MMAと武術は同列ではない。ただし、武術の4大要素である『観えている』状態、『先を取れている』状態、『間を制している』状態、『入れた状態』はMMAで往々にして見られる。

武術の原理原則、再現性がそれを可能にするが、武術の修練を積む選手が試合に出て武術を意識して勝てるものではないというのが、武術空手・剛毅會の岩﨑達也宗師の考えだ。距離とタイミングを一対とする武術。対してMMAは距離とタイミングを別モノとして捉えるスポーツだ。ここでは質量といった武術の観点──から、少し離れ、ダスティン・ポイエー✖コナー・マクレガーにも見られたカーフを蹴った選手が負傷するという事例の多さについて追及したい。

現代MMAの距離が80年代、90年代のフルコン空手の距離に近くなっている。当時のフルコンタクト空手は、この距離での蹴りの発達の顕著だった。進化の背景には足のどの位置で、相手のどの箇所を、どのような角度で蹴っていたのかという研鑽が日々行われていた。
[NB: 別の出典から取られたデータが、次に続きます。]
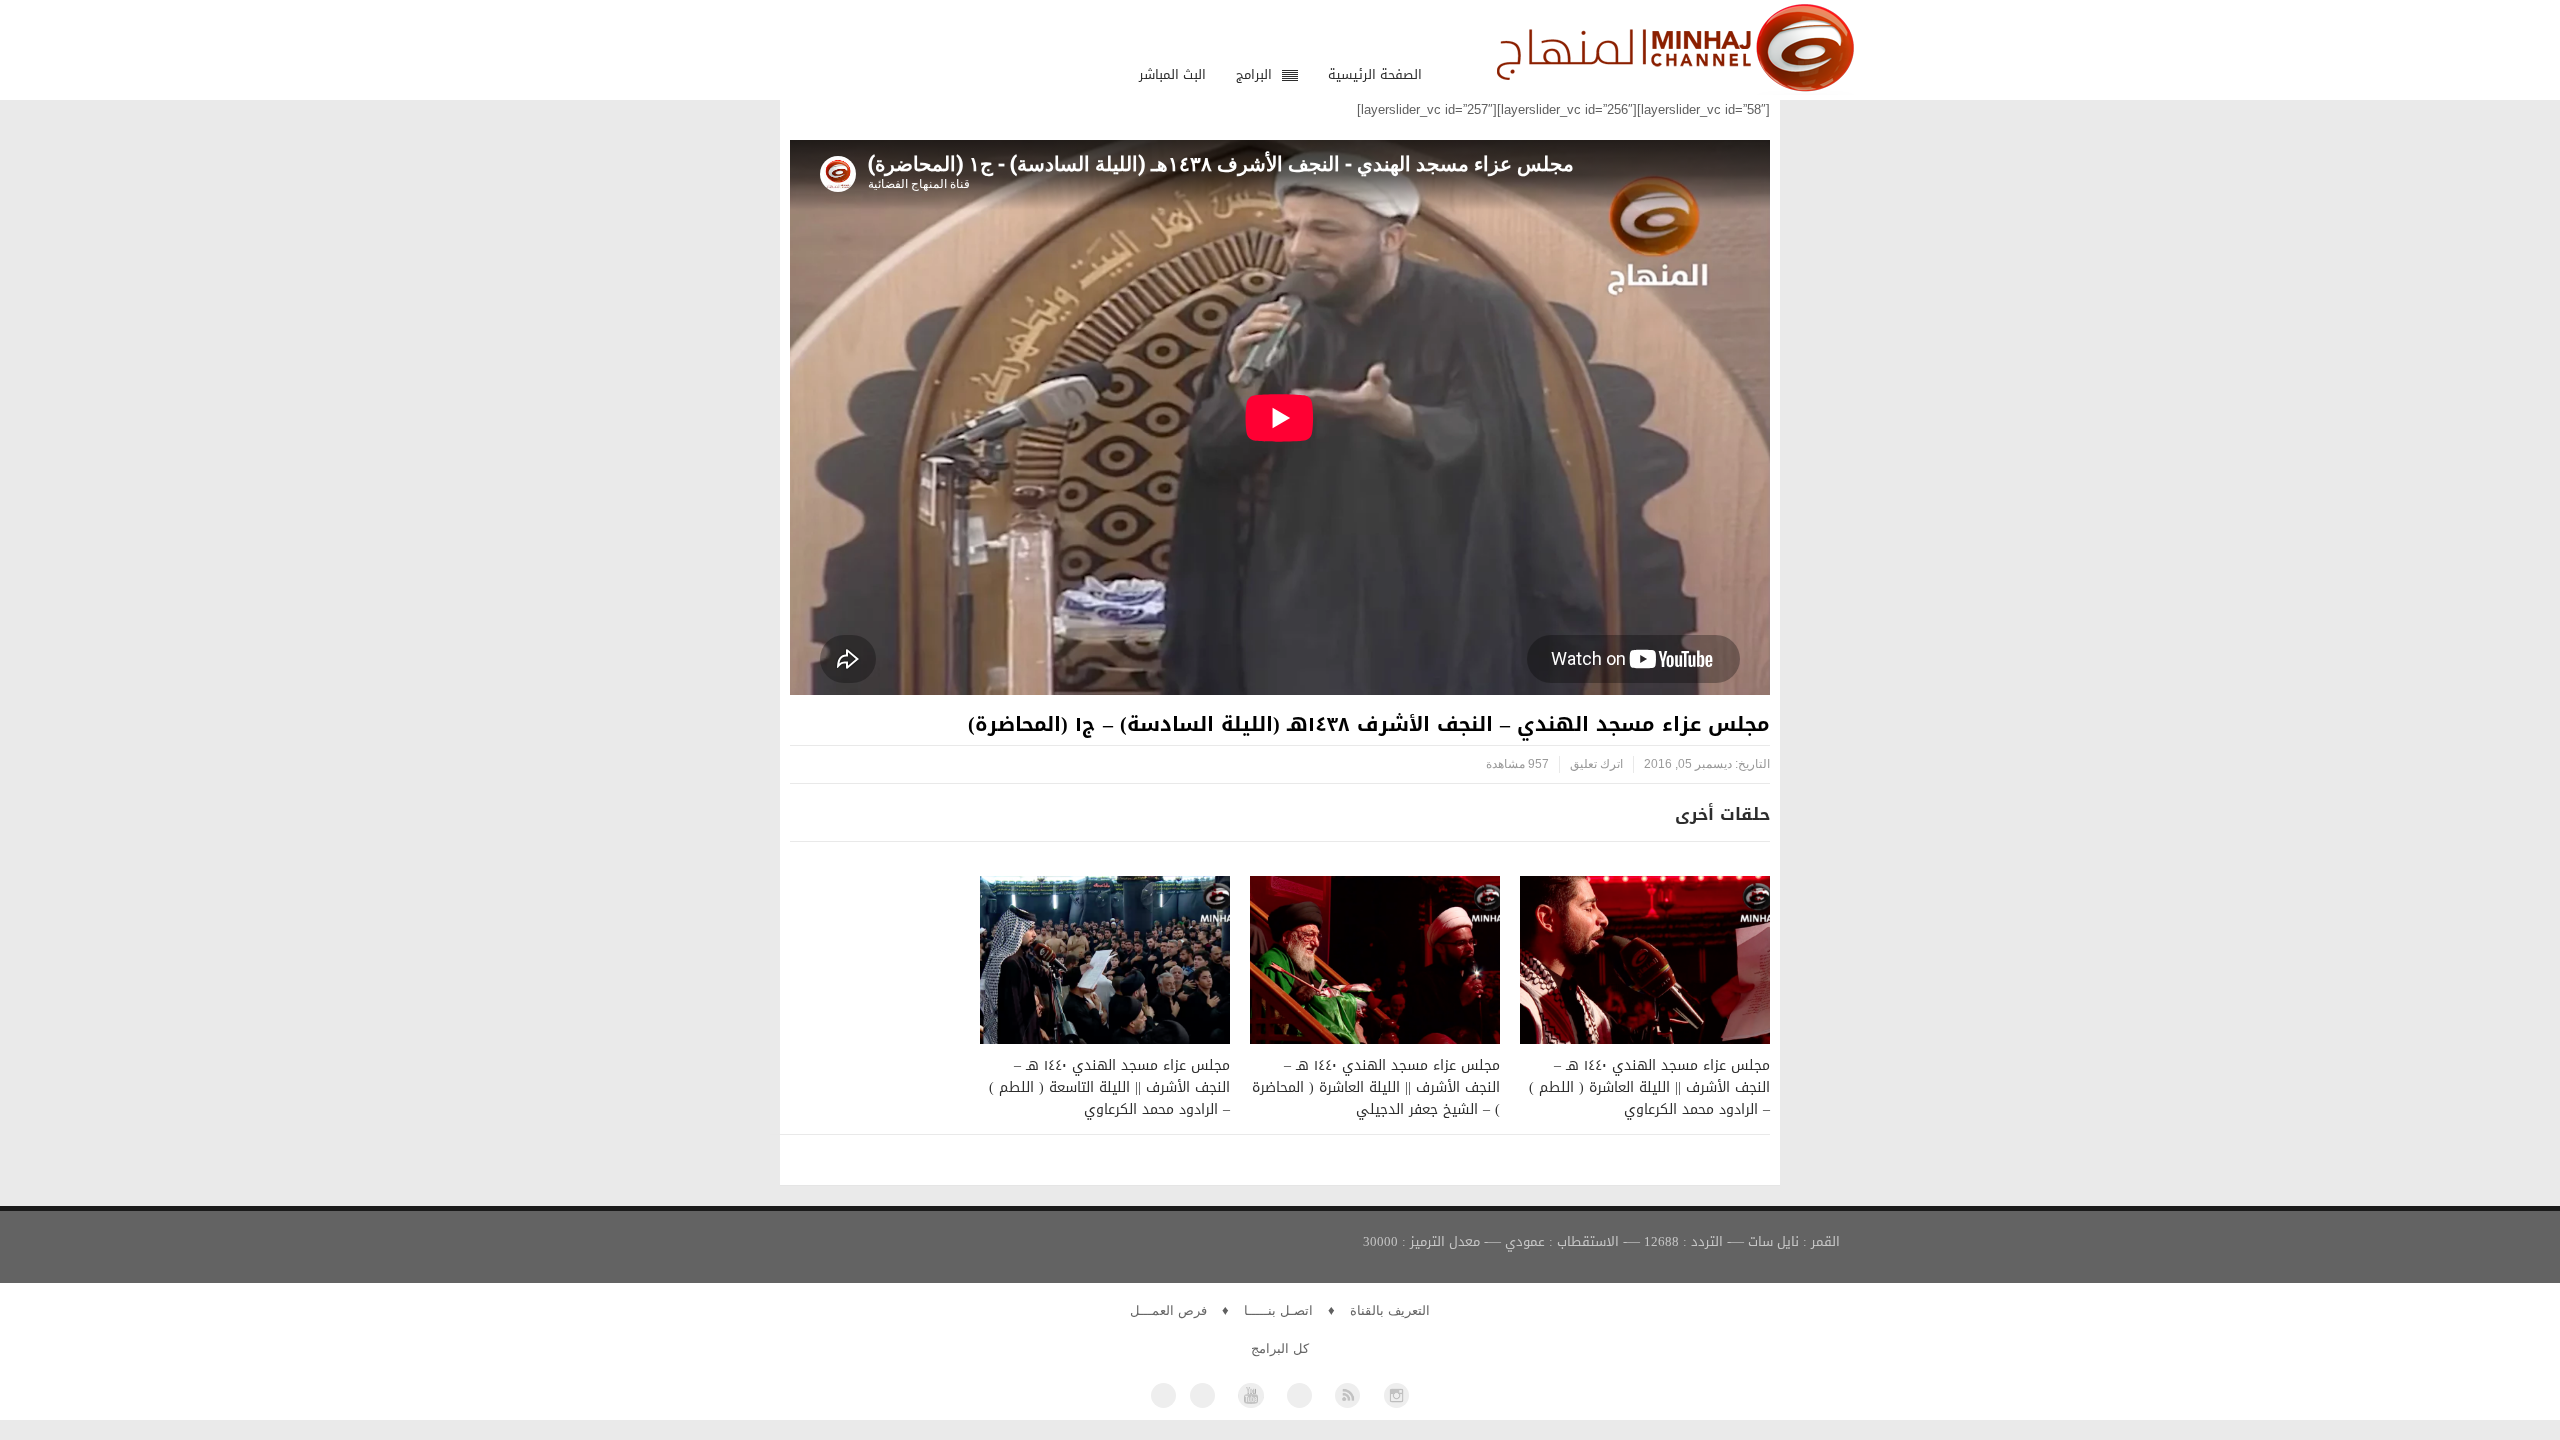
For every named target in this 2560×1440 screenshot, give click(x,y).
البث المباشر (1172, 74)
今回は、そんな当時のフルコンタクト空手の下段回し蹴りを実演した。


回し蹴りとは腰をまわすのではなく、脚の骨が回ることで角度を作る。そして相手を蹴る箇所によって、蹴り方が変わってくる。ただし、自身の足の当てる位置は変わらない。この3点を大前提として頭に留める。

脹脛への下段回し蹴り

ヒザからの下、カーフを蹴りたいのであれば脚をそれほど回転させずに、45度の角度で蹴る


自身の足を角材に例えると、脛骨の付け根の内側を角材の角とイメージして当てる


足首から爪先へいくほど弱くなる。ただし、靭帯のある部分で急所になるので必ず避ける


脛骨の付け根の内側で蹴ると、『ほとんどケガはしません』(岩﨑) しかし、当てる箇所を考えずに弱い箇所で当てると、痛める要因になる。また当てる位置はカーフ、インロー、太腿へのローでも変わらない

インロー

インローの場合は


カーフの角度で蹴ると、力が加わる方向が上になるので効かない


ヒザというのは上へ力には耐久力があるが、外側への力には弱い。この特性を理解し、カーフとは違い横にスライドさせてけるようにする

太腿への下段回し蹴り

フルコン空手で修得できた太腿への下段蹴り


70年代はカーフと同じ45度の蹴りで太腿を蹴っていたが、顔面への突きがあることを想定していた時代からフルコンルール内で勝つことを想定するようになり、距離が近づくように


こうなると、45度では腿の中心を捕えることができなくなり、蹴っても効かなくなった。その結果、中段回し蹴りの角度から途中で軌跡を変え、振り下ろす下段に変化した

漫然とローを蹴るのではなく──正しい位置を当てる。蹴る箇所によって、角度を変える。これらのことを意識することで、無暗な蹴りによる負傷は減少すると考えられる。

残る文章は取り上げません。